Tököly İmre, Avusturyalılara karşı
tek başına mücâdeleye girişti ve kalabalık Avusturya orduları karşısında
dört-beş yıl uğraştı. Avusturya İmparatoru’nun 1681’de umûmî af îlân etmesi
üzerine, yanındakilerin bir çoğunun kendinden ayrılması neticesinde zor duruma
düşen Tököly İmre, kurtuluşu Osmanlı Devleti’ne sığınmakta buldu, İstanbul’a
gönderdiği elçileriyle, Osmanlı himayesine girmek için müracaat etti. Bu sırada
Avusturya’nın tabiî düşmanı olan Fransa kralı on dördüncü Lui de Tököly’e
yardımcı oluyor, mâlî destekte bulunuyor, hattâ Macar milliyetçileri ile Erdel
ve Eflak voyvodalan arasındaki gizli ittifaklara yardım ediyordu. Osmanlı
hükümeti için de asıl gaye Avusturya’nın zayıf düşmesi idi ve siyâsî durum da
buna müsait görünüyordu. Devrin sadrâzamı Merzifonlu Kara Mustafa Paşa, bu
vaziyeti değerlendirerek, Tököly’nin müracaatını ve Orta Macaristan’ın
himayesini kabul etti. Osmanlı Devleti, Orta Macaristan’daki bâzı kaleleri
zaptedip, Tököly İmre’ye verdiği gibi, onu resmen Macar kralı olarak tanıdı.

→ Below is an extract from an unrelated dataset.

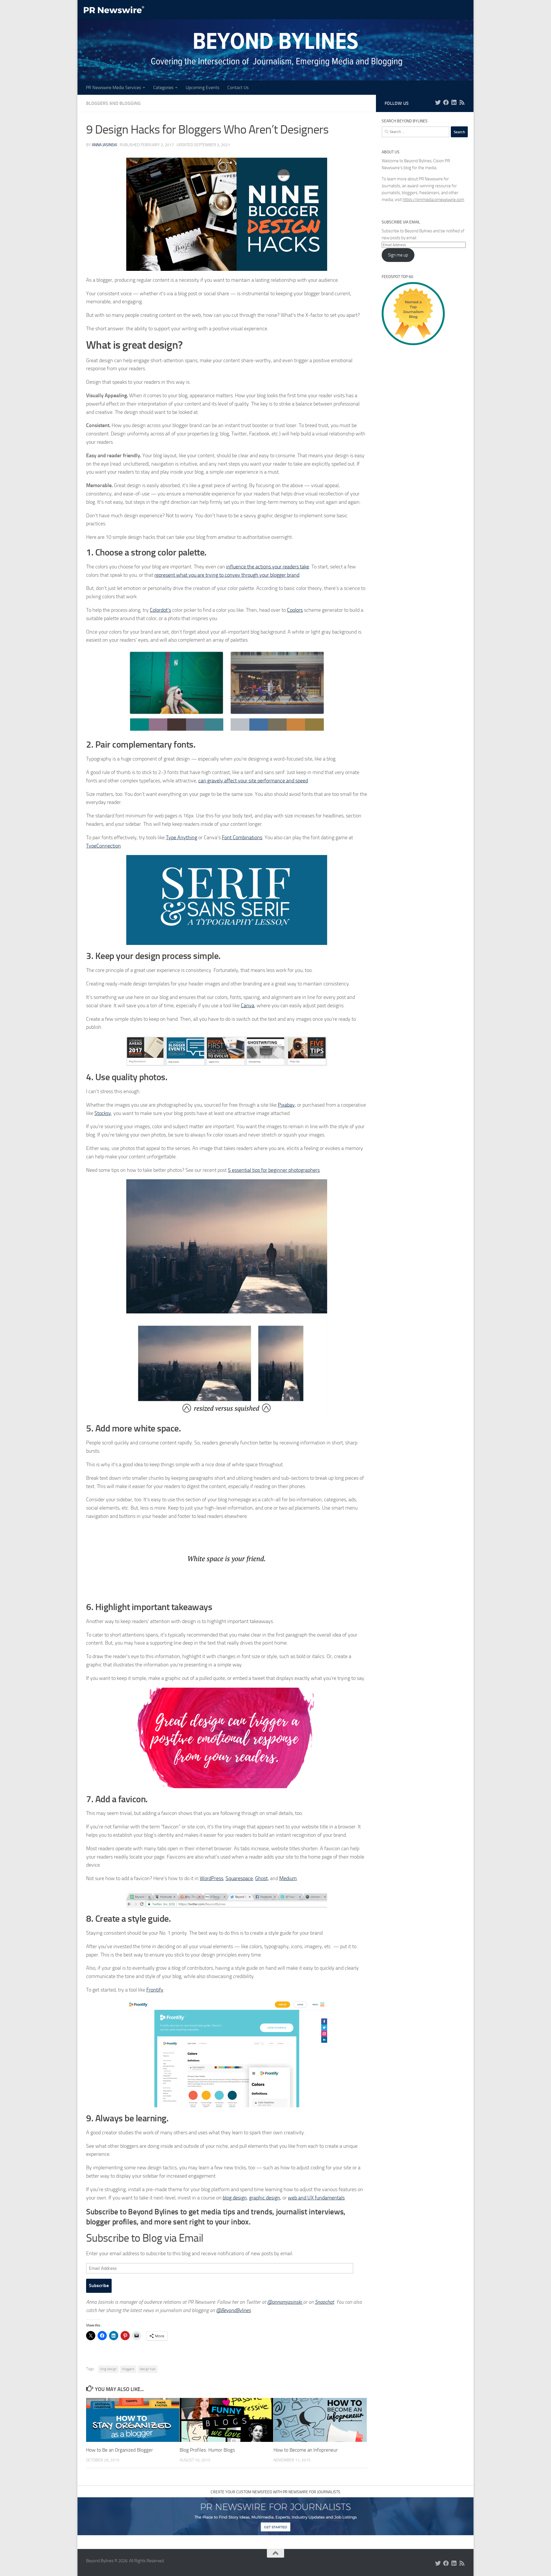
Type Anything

Fransa, Macarlar ve Osmanlı Devleti
tarafından kıskaca alındığını anlayan Avusturya İmparatoru Leopold, İstanbul’a
elçi göndererek mevcud barışın süresini uzatmak istediyse de, Osmanlı hükümeti,
Yanıkkale’nin iadesi, savaş hazırlıklarının tazmin edilmesi ve Orta Macaristan
milliyetçilerinin serbest bırakılması şartlarında ısrar ettiği için, andlaşmaya
varılamadı.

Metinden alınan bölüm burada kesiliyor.